To do: Return the entries exactly. Images are not part of the copy.
====
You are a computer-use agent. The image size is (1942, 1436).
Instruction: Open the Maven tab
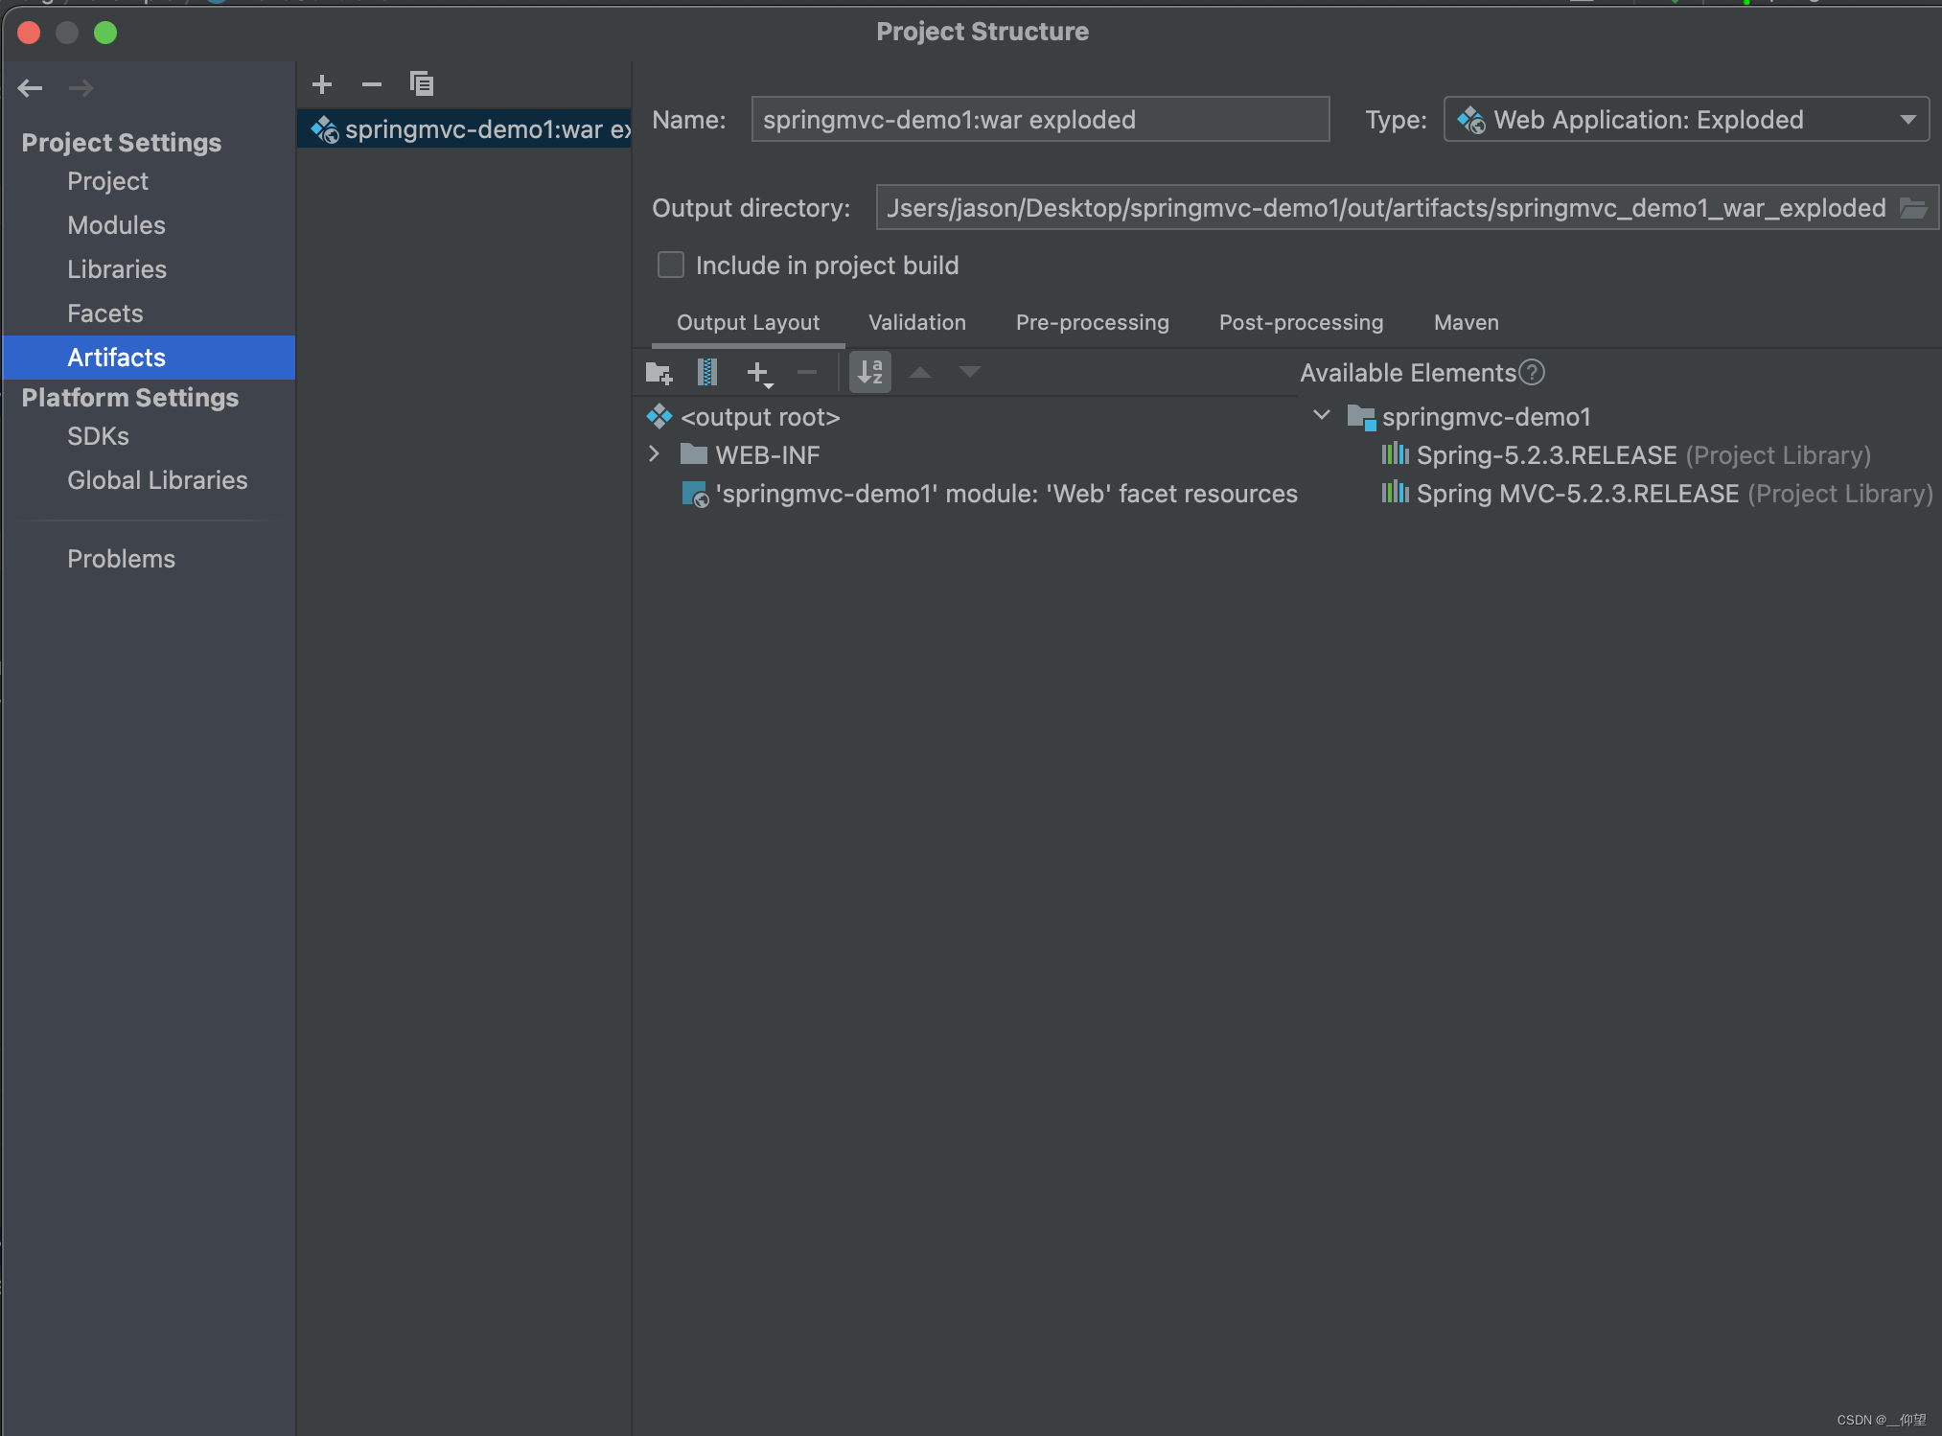(1466, 323)
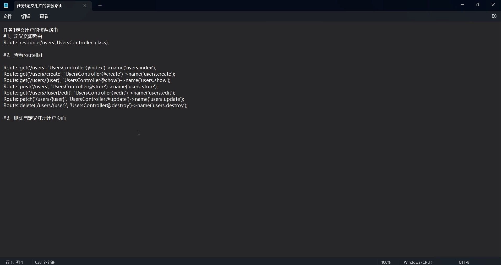
Task: Click the #2、查看routelist heading
Action: click(x=23, y=55)
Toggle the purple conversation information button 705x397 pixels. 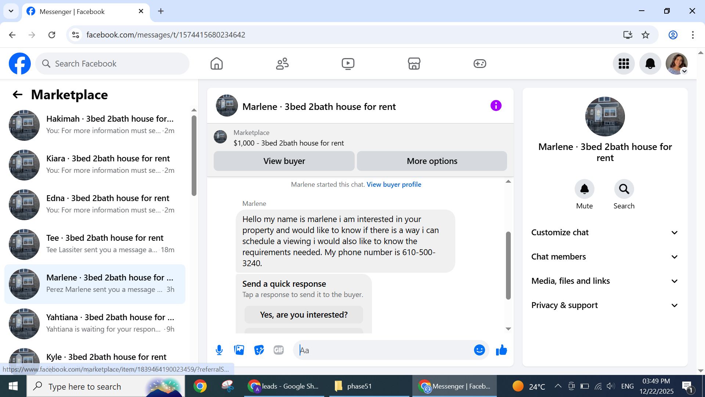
====
Output of the task:
You are a computer-use agent. The image size is (1942, 1436).
Instruction: Open the Maven tab
(1466, 323)
Task: Click the #2、查看routelist heading
Action: click(x=23, y=55)
Toggle the purple conversation information button 705x397 pixels. 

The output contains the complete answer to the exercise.